In Ratcliffe, a small town in DeWitt County, residents are certain they've found the mythical, despicable chupacabra, and this time, it's alive.
Ratcliffe Resident Jackie Stock said her husband caught the creature Sunday night.
“He called me to come and look, and I said ‘Bubba that looks like a baby chupacabra,’” Stock said.
With its hairless back, large claws, countless teeth and ferocious growl, many would say this animal fits the bill.
“I hunted coons for 20 years with dogs and I ain’t ever seen anything that looks like that right there,” Ratcliffe resident Arlen Parma said.
Parma said one of the biggest signs it's not a raccoon is its growl.
“A coon doesn’t make that noise, or a possum. What makes that noise? I guess a chupacabra does,” Parma said.
Most people in DeWitt County are convinced this is the elusive chupacabra, but what do wildlife experts have to say?
“The animal in the cage as best I can tell from the view is some sort of a small canine,” Brent Ortego, Wildlife Diversity Biologist with Texas Parks and Wildlife, said.
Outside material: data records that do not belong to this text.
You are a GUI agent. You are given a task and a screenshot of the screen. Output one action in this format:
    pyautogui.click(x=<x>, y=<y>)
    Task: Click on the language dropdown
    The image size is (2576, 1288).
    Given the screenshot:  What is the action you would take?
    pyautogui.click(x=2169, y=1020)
Ortego said a canine can include a coyote, dog, or even a fox. He said the animal most likely has mange which has caused it to lose its hair. But as for a chupacabra, he thinks otherwise.
“It's never been proven to be a unique species. It was always something out there that allegedly was said to cause harm to people or livestock,” Ortego said.
Chupacabra or not, right now this little guy is staying at the Stock household, living off a diet of cat food and corn, at least until someone can find out what it really is.
“We were just trying to figure out what it is because we've never seen anything like it before,” Stock said.